Problem to solve
Copy each line below holding "card".

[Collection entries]

* * *

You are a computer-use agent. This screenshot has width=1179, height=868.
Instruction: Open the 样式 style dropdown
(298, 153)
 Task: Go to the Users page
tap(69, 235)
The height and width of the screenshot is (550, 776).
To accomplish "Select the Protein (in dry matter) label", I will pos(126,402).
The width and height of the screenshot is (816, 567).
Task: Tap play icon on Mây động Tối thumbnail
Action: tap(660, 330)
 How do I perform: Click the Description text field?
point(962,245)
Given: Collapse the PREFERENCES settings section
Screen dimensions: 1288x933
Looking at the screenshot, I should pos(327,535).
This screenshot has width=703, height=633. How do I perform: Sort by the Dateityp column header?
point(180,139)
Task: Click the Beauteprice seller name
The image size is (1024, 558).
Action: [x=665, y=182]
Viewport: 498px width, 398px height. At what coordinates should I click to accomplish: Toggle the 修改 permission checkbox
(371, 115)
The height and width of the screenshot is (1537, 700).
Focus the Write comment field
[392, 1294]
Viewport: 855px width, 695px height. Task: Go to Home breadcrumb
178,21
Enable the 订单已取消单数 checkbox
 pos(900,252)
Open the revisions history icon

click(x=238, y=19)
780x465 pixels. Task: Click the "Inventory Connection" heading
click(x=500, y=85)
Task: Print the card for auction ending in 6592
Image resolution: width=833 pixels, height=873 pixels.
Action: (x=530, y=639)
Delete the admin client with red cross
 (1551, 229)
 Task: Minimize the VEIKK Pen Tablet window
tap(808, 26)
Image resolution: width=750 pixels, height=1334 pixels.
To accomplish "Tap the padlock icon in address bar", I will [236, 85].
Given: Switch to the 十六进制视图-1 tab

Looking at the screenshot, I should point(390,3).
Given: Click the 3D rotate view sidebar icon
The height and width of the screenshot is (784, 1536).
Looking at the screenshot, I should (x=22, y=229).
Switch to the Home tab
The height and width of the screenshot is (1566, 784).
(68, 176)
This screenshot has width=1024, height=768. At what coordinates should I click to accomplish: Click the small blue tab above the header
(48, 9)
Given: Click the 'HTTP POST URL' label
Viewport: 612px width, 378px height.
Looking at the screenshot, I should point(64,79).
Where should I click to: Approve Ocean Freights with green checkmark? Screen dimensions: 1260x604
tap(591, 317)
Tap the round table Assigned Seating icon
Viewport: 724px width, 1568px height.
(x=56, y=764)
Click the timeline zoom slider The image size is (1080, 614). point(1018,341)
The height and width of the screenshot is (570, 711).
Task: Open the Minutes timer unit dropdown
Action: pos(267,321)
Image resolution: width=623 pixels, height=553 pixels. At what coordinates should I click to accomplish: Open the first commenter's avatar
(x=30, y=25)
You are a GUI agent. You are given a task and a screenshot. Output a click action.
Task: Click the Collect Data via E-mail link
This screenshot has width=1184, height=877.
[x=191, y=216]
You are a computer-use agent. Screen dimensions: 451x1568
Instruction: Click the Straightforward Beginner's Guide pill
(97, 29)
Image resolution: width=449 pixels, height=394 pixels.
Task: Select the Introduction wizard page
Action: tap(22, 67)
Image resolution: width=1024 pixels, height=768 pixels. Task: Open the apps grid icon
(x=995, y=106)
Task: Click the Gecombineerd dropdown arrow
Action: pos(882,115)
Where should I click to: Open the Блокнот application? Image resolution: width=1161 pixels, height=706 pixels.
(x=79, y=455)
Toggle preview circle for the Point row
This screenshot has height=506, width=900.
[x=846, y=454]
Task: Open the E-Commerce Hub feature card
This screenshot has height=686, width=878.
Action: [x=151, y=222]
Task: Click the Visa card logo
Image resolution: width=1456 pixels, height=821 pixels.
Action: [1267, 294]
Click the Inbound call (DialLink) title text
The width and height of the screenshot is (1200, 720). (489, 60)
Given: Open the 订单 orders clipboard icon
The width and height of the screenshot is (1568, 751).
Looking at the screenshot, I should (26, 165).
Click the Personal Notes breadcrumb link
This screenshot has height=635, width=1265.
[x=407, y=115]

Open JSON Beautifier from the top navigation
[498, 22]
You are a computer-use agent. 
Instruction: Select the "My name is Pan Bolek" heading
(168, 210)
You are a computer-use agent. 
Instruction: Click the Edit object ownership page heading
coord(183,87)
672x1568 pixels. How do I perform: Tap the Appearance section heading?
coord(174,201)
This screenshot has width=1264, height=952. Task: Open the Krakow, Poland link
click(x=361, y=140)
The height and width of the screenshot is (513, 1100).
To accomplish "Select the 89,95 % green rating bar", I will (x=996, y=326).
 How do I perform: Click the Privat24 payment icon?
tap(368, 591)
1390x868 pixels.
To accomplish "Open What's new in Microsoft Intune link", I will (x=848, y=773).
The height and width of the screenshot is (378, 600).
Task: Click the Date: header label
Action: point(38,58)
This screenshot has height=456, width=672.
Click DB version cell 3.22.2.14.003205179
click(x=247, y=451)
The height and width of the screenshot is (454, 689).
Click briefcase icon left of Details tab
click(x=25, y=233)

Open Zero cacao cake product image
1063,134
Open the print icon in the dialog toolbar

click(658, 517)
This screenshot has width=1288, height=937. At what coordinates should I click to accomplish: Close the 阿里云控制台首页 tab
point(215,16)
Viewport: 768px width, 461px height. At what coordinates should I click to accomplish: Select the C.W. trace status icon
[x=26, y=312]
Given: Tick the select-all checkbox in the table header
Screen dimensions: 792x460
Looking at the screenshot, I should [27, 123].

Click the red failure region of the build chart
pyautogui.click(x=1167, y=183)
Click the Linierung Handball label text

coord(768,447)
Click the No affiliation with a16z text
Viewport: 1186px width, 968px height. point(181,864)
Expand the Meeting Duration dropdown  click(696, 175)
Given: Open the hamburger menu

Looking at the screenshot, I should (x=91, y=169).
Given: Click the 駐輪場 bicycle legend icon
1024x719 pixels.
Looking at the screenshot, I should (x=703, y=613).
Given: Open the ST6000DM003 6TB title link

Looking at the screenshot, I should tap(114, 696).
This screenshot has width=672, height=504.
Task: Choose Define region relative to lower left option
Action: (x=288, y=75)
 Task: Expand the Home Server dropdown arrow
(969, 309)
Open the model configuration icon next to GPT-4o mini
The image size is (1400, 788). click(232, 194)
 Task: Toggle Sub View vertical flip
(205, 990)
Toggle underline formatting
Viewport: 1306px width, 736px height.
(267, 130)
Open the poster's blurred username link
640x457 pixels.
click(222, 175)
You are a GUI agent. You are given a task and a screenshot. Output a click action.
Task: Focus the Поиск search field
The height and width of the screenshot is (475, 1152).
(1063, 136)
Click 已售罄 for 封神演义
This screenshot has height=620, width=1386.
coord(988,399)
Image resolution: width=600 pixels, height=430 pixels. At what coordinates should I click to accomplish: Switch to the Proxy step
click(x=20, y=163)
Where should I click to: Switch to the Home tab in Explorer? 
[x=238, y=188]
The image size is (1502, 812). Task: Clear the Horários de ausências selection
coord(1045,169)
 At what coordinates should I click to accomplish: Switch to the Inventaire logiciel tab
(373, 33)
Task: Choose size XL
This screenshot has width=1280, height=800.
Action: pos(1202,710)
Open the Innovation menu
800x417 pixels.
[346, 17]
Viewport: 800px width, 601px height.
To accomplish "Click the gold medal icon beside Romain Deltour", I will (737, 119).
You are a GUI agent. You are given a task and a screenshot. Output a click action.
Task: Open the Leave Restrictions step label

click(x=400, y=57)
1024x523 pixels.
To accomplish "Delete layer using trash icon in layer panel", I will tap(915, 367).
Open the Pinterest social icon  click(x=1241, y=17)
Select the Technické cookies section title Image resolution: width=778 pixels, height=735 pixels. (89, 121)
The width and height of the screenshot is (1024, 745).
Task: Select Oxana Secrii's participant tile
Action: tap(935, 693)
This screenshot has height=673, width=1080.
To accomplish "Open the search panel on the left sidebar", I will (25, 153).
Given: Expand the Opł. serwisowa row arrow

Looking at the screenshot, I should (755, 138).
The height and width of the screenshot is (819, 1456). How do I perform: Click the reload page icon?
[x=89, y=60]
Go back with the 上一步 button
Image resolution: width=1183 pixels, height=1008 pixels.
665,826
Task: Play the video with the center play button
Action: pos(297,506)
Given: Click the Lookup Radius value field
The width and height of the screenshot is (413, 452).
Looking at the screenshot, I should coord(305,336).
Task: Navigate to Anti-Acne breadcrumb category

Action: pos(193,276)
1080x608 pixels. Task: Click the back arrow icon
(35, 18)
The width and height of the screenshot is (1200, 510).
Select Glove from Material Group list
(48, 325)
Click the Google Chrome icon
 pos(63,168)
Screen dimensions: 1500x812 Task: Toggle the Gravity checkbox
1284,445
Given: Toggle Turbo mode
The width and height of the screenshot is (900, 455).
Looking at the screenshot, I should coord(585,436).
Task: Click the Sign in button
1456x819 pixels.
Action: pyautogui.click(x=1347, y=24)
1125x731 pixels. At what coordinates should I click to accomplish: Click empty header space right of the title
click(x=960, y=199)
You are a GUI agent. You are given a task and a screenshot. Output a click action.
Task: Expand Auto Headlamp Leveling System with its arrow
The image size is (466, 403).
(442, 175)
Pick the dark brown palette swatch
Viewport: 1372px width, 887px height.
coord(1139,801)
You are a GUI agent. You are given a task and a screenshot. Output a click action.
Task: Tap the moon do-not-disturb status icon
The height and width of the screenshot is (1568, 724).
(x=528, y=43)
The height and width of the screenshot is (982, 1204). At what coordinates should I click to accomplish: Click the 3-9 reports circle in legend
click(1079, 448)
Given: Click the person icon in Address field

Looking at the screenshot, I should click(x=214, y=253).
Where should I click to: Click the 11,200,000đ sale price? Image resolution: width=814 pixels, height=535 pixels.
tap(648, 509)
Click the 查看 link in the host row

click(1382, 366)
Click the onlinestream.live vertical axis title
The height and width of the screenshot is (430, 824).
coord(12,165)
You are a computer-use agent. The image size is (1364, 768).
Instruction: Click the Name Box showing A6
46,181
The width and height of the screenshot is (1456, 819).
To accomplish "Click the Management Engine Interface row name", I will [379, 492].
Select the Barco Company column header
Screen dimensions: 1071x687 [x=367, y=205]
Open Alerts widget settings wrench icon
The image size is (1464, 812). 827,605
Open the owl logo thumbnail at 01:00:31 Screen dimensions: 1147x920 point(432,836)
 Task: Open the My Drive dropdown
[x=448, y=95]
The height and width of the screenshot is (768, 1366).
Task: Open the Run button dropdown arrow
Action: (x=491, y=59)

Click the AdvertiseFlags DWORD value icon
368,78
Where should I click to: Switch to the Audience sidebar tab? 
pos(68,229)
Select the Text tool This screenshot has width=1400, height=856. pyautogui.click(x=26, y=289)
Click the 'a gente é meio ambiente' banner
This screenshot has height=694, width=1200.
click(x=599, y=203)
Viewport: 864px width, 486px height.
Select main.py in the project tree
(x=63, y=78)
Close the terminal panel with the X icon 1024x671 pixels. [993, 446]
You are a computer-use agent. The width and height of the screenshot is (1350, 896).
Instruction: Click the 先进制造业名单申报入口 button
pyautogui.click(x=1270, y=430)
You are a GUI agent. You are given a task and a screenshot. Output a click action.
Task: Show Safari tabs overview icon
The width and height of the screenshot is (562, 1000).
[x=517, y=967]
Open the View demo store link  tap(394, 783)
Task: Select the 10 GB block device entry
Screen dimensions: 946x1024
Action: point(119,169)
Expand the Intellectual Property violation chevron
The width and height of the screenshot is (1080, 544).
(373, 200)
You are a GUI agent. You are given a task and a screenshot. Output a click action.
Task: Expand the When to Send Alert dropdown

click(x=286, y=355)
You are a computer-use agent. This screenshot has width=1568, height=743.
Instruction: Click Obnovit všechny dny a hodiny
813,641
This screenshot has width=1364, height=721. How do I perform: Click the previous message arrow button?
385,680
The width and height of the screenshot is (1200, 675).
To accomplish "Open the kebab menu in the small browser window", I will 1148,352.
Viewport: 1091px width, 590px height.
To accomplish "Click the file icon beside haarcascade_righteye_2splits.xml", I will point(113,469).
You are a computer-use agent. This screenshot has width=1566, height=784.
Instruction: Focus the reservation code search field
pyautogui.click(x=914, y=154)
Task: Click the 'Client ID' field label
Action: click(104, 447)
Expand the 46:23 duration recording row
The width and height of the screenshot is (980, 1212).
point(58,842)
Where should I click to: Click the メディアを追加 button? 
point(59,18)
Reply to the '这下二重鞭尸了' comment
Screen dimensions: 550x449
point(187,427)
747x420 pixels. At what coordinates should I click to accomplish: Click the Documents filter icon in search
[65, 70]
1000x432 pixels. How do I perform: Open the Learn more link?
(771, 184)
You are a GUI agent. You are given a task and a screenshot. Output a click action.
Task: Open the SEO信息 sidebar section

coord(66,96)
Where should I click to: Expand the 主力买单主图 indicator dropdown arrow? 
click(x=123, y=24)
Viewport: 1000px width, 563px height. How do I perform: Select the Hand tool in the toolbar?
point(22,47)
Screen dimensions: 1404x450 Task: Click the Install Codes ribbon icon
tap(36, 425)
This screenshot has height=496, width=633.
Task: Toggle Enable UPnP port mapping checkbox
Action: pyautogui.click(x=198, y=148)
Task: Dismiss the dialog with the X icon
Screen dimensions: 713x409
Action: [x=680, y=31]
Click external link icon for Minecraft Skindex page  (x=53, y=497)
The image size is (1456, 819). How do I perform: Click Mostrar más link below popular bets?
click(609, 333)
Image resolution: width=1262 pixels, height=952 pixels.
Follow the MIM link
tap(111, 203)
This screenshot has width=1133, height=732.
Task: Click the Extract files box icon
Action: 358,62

* * *

Your solution
Task: Print the card for auction ending in 6592
Task: Open the E-Commerce Hub feature card
Task: Click the Visa card logo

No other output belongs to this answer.